### TO DO
Can you reproduce the material below with every "Viewport" changed to "Display area", leaving everything else untouched?

### EXTRACTED RECORDS

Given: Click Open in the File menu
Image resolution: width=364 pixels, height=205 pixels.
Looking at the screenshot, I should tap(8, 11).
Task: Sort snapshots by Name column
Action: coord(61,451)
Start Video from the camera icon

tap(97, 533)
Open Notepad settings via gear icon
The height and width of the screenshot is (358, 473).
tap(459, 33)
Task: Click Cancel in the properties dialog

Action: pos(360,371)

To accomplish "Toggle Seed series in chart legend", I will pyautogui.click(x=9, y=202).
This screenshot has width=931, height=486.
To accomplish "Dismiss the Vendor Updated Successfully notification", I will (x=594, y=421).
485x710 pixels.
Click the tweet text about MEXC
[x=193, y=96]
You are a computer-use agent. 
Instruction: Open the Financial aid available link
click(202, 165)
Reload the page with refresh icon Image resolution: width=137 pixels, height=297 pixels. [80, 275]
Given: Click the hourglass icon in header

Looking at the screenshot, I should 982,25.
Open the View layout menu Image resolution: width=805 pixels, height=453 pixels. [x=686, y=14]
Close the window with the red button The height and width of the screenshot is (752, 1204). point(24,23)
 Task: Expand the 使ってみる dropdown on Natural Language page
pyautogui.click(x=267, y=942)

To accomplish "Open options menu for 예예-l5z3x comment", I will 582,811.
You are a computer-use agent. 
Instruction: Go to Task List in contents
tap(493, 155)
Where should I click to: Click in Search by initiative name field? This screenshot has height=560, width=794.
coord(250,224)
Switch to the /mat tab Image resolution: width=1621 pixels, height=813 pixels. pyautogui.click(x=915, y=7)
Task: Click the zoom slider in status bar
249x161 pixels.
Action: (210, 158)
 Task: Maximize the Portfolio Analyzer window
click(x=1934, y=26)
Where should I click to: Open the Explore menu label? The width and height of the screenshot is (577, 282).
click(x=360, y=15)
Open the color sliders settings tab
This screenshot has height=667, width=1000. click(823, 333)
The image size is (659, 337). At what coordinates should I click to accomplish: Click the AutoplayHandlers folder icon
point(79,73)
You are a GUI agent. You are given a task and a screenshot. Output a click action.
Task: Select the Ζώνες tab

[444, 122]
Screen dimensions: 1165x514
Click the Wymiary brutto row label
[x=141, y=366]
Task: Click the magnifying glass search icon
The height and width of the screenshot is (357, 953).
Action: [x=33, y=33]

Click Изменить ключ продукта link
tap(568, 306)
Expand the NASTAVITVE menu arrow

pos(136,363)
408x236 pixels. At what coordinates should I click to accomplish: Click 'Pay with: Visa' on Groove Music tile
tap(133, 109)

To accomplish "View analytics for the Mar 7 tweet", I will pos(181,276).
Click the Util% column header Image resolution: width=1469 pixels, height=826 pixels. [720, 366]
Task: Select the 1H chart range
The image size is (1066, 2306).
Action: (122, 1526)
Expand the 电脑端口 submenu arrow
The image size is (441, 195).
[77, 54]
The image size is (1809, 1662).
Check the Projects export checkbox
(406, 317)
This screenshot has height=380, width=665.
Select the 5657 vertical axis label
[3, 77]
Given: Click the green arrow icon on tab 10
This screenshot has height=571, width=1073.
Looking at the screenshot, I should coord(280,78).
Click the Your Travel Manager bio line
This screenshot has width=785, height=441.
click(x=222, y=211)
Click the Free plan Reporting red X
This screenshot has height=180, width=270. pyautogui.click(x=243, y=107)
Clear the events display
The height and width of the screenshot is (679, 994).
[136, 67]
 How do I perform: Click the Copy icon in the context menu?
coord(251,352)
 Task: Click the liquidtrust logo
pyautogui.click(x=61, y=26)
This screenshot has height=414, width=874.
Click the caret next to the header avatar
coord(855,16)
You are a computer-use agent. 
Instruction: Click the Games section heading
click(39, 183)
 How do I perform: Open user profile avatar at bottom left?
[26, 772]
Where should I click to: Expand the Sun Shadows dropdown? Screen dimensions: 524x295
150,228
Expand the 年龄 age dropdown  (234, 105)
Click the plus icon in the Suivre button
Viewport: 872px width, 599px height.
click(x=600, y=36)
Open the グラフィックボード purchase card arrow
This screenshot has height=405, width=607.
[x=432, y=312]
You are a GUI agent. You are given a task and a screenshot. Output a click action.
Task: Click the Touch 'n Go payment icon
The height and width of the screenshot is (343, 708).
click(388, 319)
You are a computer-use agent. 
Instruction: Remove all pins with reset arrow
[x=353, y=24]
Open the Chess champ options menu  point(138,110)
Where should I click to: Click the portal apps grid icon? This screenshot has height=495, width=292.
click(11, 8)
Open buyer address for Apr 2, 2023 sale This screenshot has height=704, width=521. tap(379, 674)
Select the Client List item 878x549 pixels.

### EXERCISE OUTPUT
Given: Click Open in the File menu
Image resolution: width=364 pixels, height=205 pixels.
Looking at the screenshot, I should tap(8, 11).
Task: Sort snapshots by Name column
Action: coord(61,451)
Start Video from the camera icon

tap(97, 533)
Open Notepad settings via gear icon
The height and width of the screenshot is (358, 473).
tap(459, 33)
Task: Click Cancel in the properties dialog

Action: pos(360,371)

To accomplish "Toggle Seed series in chart legend", I will pyautogui.click(x=9, y=202).
This screenshot has width=931, height=486.
To accomplish "Dismiss the Vendor Updated Successfully notification", I will (x=594, y=421).
485x710 pixels.
Click the tweet text about MEXC
[x=193, y=96]
You are a computer-use agent. 
Instruction: Open the Financial aid available link
click(202, 165)
Reload the page with refresh icon Image resolution: width=137 pixels, height=297 pixels. [80, 275]
Given: Click the hourglass icon in header

Looking at the screenshot, I should 982,25.
Open the View layout menu Image resolution: width=805 pixels, height=453 pixels. [x=686, y=14]
Close the window with the red button The height and width of the screenshot is (752, 1204). point(24,23)
 Task: Expand the 使ってみる dropdown on Natural Language page
pyautogui.click(x=267, y=942)

To accomplish "Open options menu for 예예-l5z3x comment", I will 582,811.
You are a computer-use agent. 
Instruction: Go to Task List in contents
tap(493, 155)
Where should I click to: Click in Search by initiative name field? This screenshot has height=560, width=794.
coord(250,224)
Switch to the /mat tab Image resolution: width=1621 pixels, height=813 pixels. pyautogui.click(x=915, y=7)
Task: Click the zoom slider in status bar
249x161 pixels.
Action: (210, 158)
 Task: Maximize the Portfolio Analyzer window
click(x=1934, y=26)
Where should I click to: Open the Explore menu label? The width and height of the screenshot is (577, 282).
click(x=360, y=15)
Open the color sliders settings tab
This screenshot has height=667, width=1000. click(823, 333)
The image size is (659, 337). At what coordinates should I click to accomplish: Click the AutoplayHandlers folder icon
point(79,73)
You are a GUI agent. You are given a task and a screenshot. Output a click action.
Task: Select the Ζώνες tab

[444, 122]
Screen dimensions: 1165x514
Click the Wymiary brutto row label
[x=141, y=366]
Task: Click the magnifying glass search icon
The height and width of the screenshot is (357, 953).
Action: [x=33, y=33]

Click Изменить ключ продукта link
tap(568, 306)
Expand the NASTAVITVE menu arrow

pos(136,363)
408x236 pixels. At what coordinates should I click to accomplish: Click 'Pay with: Visa' on Groove Music tile
tap(133, 109)

To accomplish "View analytics for the Mar 7 tweet", I will pos(181,276).
Click the Util% column header Image resolution: width=1469 pixels, height=826 pixels. [720, 366]
Task: Select the 1H chart range
The image size is (1066, 2306).
Action: (122, 1526)
Expand the 电脑端口 submenu arrow
The image size is (441, 195).
[77, 54]
The image size is (1809, 1662).
Check the Projects export checkbox
(406, 317)
This screenshot has height=380, width=665.
Select the 5657 vertical axis label
[3, 77]
Given: Click the green arrow icon on tab 10
This screenshot has height=571, width=1073.
Looking at the screenshot, I should coord(280,78).
Click the Your Travel Manager bio line
This screenshot has width=785, height=441.
click(x=222, y=211)
Click the Free plan Reporting red X
This screenshot has height=180, width=270. pyautogui.click(x=243, y=107)
Clear the events display
The height and width of the screenshot is (679, 994).
[136, 67]
 How do I perform: Click the Copy icon in the context menu?
coord(251,352)
 Task: Click the liquidtrust logo
pyautogui.click(x=61, y=26)
This screenshot has height=414, width=874.
Click the caret next to the header avatar
coord(855,16)
You are a computer-use agent. 
Instruction: Click the Games section heading
click(39, 183)
 How do I perform: Open user profile avatar at bottom left?
[26, 772]
Where should I click to: Expand the Sun Shadows dropdown? Screen dimensions: 524x295
150,228
Expand the 年龄 age dropdown  (234, 105)
Click the plus icon in the Suivre button
Display area: 872px width, 599px height.
click(x=600, y=36)
Open the グラフィックボード purchase card arrow
This screenshot has height=405, width=607.
[x=432, y=312]
You are a GUI agent. You are given a task and a screenshot. Output a click action.
Task: Click the Touch 'n Go payment icon
The height and width of the screenshot is (343, 708).
click(388, 319)
You are a computer-use agent. 
Instruction: Remove all pins with reset arrow
[x=353, y=24]
Open the Chess champ options menu  point(138,110)
Where should I click to: Click the portal apps grid icon? This screenshot has height=495, width=292.
click(11, 8)
Open buyer address for Apr 2, 2023 sale This screenshot has height=704, width=521. tap(379, 674)
Select the Client List item 878x549 pixels.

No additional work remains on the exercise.